At $149.99 (MSRP), the Sony BDP-S590 Blu-ray 3D player packs in an insane amount of extras. It's almost unfair to call this a Blu-ray player, as Blu-ray discs are just one of the many offerings in this player's arsenal. It supports 3D playback, wireless networking and a wealth of web extras. In fact, it probably has more extras than any Blu-ray player I've ever seen. Try to control your salivating while we break this baby down.
At this point, most Blu-ray players don't have many surprises to unbox. The BDP-S590 comes with a power cord, its own remote, and old-fashioned RCA A/V cables which you will want to avoid using, if you want high performance audio and video. The one thing that's a bit of a surprise is the shape of the actual unit. At 16.9-by-1.6-by-7.8 inches, it's slightly smaller than a standard Blu-ray player and has a little curve around the edges, which should make it stand out in an otherwise boring AV cabinet.
That said, it's not exactly built like a tank. It's very lightweight and it doesn't seem like you need to be a Hulk to smash this thing with your bare hands. However, unless you plan to toss it around your living room, it shouldn't be a problem. It takes up very little space in an AV cabinet, where it will probably live out its days.
The setup process is pain-free, with selections for the type of TV connection, network settings and whether you want to suck up a little extra power by using the Quick Start mode. To start, I went with the preferred HDMI cable (not included) and a wireless network connection -- because this comes with built-in WiFi and I don't need the extra Ethernet cable added to the already frightening assortment of wires behind my AV cabinet.
It Likes It On Top
This player cries out to be on top of your equipment stack, or set in its own space in the cabinet. Besides giving it that curvy shape, Sony has top-mounted a few of the basic controls. The top of the player has buttons for power, eject, play and stop. The front also has a USB port that's covered when not in use. Also, and this is very important for those of you with wee ones, the front has a child lock. Pressing this button for 10 seconds will keep those little food-covered fingers from opening the disc tray and snapping it off like a pretzel (or putting a pretzel in it, as the case may be).
The back is equally simple, with a single HDMI output, composite video, analog stereo and digital audio outputs, an Ethernet jack and another USB port. As with most of the competition, there's no component video option, but you're going to need to go the HDMI route anyway if you want to play around with any of the 3D features or take advantage of the lossless audio formats.
Since you probably won't just use this player for web streaming, it's important to note that it also has all of the audio goodness you'd want in a new piece of equipment. The BDP-S590 supports Dolby TrueHD, Dolby Digital Plus, DTS-HD Master Audio and DTS-HD High Resolution formats in addition to the standard PCM, Dolby Digital and DTS legacy formats.

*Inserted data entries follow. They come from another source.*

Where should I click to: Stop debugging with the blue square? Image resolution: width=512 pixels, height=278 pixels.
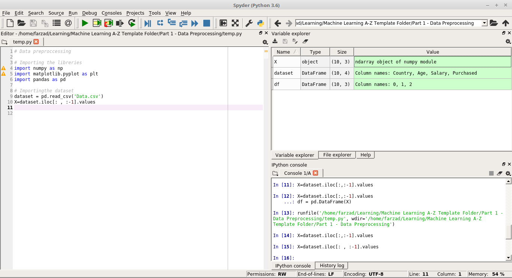coord(206,23)
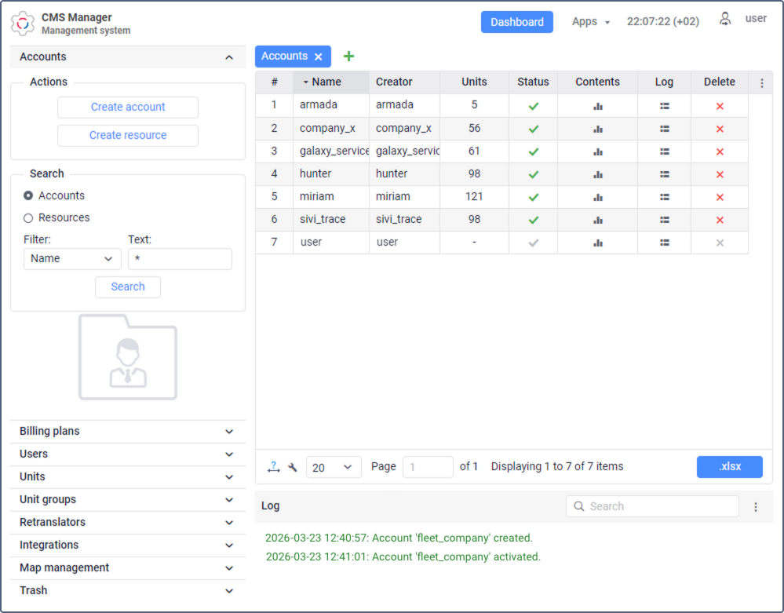Open the Accounts table options via kebab menu icon

tap(762, 82)
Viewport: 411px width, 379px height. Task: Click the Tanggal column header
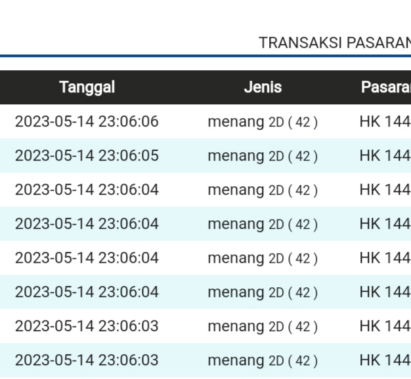87,87

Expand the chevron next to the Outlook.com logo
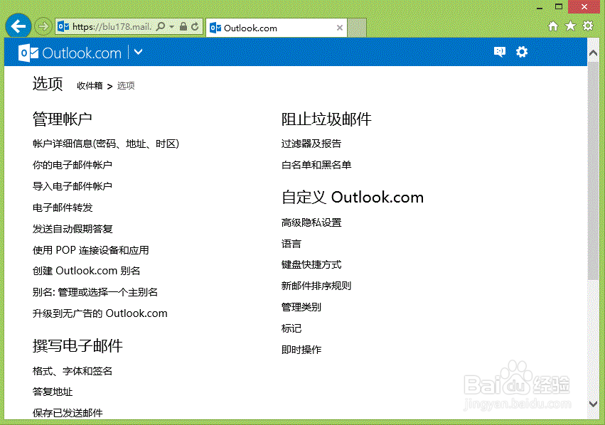coord(139,52)
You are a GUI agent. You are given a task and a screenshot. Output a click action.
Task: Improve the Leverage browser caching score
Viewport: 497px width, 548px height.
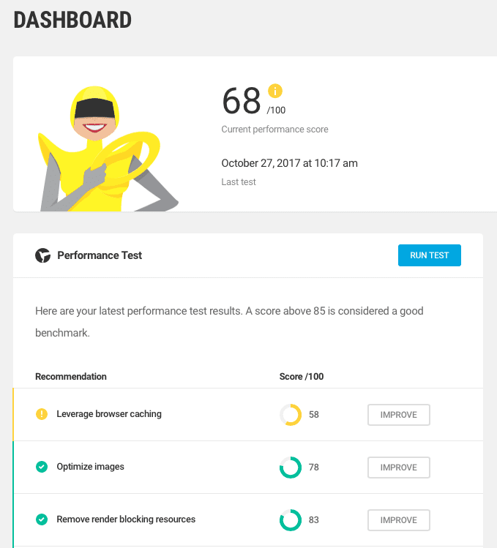pyautogui.click(x=399, y=415)
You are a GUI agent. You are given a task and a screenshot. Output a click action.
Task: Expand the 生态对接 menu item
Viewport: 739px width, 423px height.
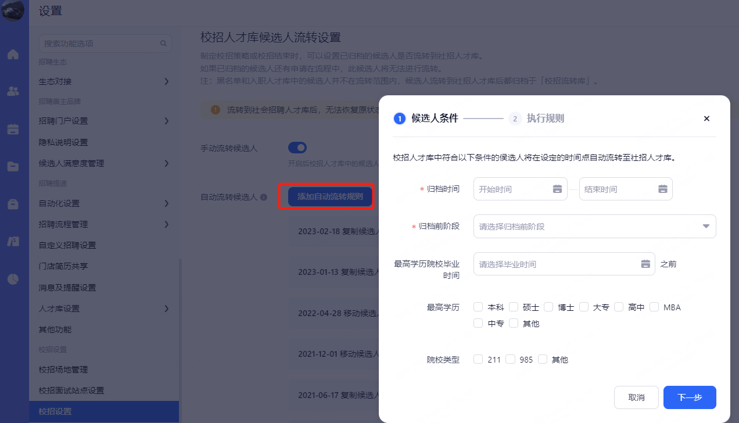[x=105, y=81]
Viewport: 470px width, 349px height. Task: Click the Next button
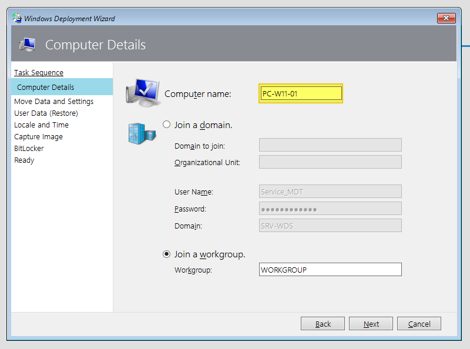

Also worth noting: During my brief time with this player, it required two separate software updates. One was upon setup, with another coming later while trying to access the web browser. Both took just a few minutes and were pain-free, but worth mentioning.
Once setup is complete, you'll be directed to the main menu -- where you could literally spend a few hours. This area has a bevy of options to browse through. Besides Setup options, the player offers categories for Photos, Music, Video, Network, the Sony Entertainment Network, and Recommendations.
For the money, the BDP-S590 offers an impressive selection of apps. Under the Music heading, there are options for Slacker, NPR, Pandora, Berliner Philharmoniker, Lollapalooza Radio, Moshcam, and Sony's own Music Unlimited.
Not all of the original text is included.